Quero aqui felicitar o fotógrafo João Dinis pelas imagens da tragédia de Coruche. Eu teria feito igual. Ou melhor. Jornalistacamente, foi um furo. Devia ele ter apagado as fotos? Não as devia ter fornecido aos jornais e às televisões? Eu teria feito igual. Ou melhor. Sou aficionado, sim (já fui mais), mas antes disso sou jornalista. Parabéns, João Dinis. Pelo brilharete. E deixa-os falar...
Tudo isto a propósito da corrida de ontem em Vila Franca. Praça cheia. Um triunfo da Festa e do empresário Rui Levesinho. E um triunfo deveras importante dos toiros, dos toureiros e dos forcados.
Toiros da ganadaria São Torcato, de Joaquim Alves de Andrade, a mesma divisa da noite de terror da véspera em Coruche. Muita expectativa, por isso. E altamente justificada.
Toiros sérios, bem apresentados, exigentes, quase em hastes limpas os lidados a pé, toiros a pedir contas, a exigir o bilhete de identidade, cheios de sentido, pouco claros de investidas, mas perigosos, a deixar o público pendente. São toiros destes que fazem da Festa um espectácuo diferente. E único.
Resumo da corrida? Fácil e simples.
António Ribeiro Telles não é um toureiro. É o toureiro. É um génio e até uma porta gaiola fez como os miúdos, como se fosse preciso provar a algém que também era capaz de a fazer. Tem vinte anos outra vez, toureia qualquer toiro com a maestria, a classe, a arte e a ousadia com que ontem toureou - e ensinou todos - os São Torcato. Complicados, difíceis, duros, a transmitir emoção e verdade. E o António a transmitir serenidade, tranquilidade, solidez e um poderio e um sentimento que bradam aos céus e a tudo o mais. Maestria pura, duas actuações de verdadeira assombro, duas voltas à arena no segundo toiro e a saída aos ombros ficou esquecida. Mas merecia.
Francisco Palha já não precisa de fazer sempre portas gaiolas, já não tem nada que provar a ninguém. É um toureirão. Enorme no segundo toiro da tarde, enorme também no quinto, complicadíssimo e que ele lidou como os heróis. Houve altos e baixos, mais altos que baixos, mas no fim recusou a volta à arena. Que tinha que ter dado - porque era mais que merecida. Pisou a linha de fogo, é um toureiro consolidado e consagrado, só precisa de ter mais amor próprio e mais confiança em si. Ontem esteve , repito, enorme. E ganhou de vez o estatuto de "toureiro de Vila Franca". Onde o público aclama a diferença. E ele faz sempre a diferença.

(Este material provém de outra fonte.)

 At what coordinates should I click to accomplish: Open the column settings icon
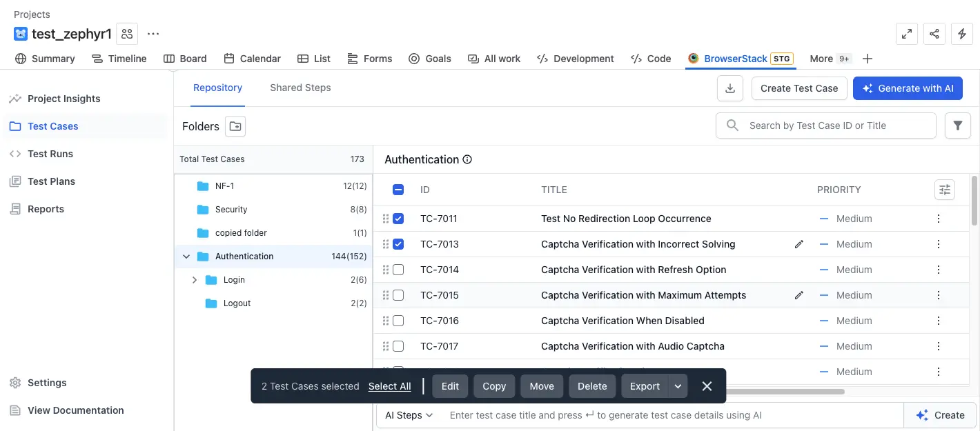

António João Ferreira enfrentou dois toiros difíceis e praticamente em hastes limpas. Foram duas faenas de um mérito sem fim. Tirou água onde não a havia no seu primeiro toiro, desenhou uma faena de valor imenso no último, porfiando, arrimando-se, dando o corpo ao manifesto. Arte, valor e maestria de um toureiro que merecia muito maior projecção e já devia ter ido a Madrid confirmar a alternativa. Sou um admirador do António João, tiro-lhe o meu chapéu. É preciso muita raça e muito valor para fazer tudo o que ele fez ontem.
Aplaudo de pé os seus portentosos bandarilheiros. Tiago Santos desmonterou-se no primeiro toiro, João Oliveira deveria ter tido as mesmas honrarias, mas foi esquecido. João Ferreira esteve magistral no sexto toiro. Está sempre. É o melhor bandarilheiro do momento.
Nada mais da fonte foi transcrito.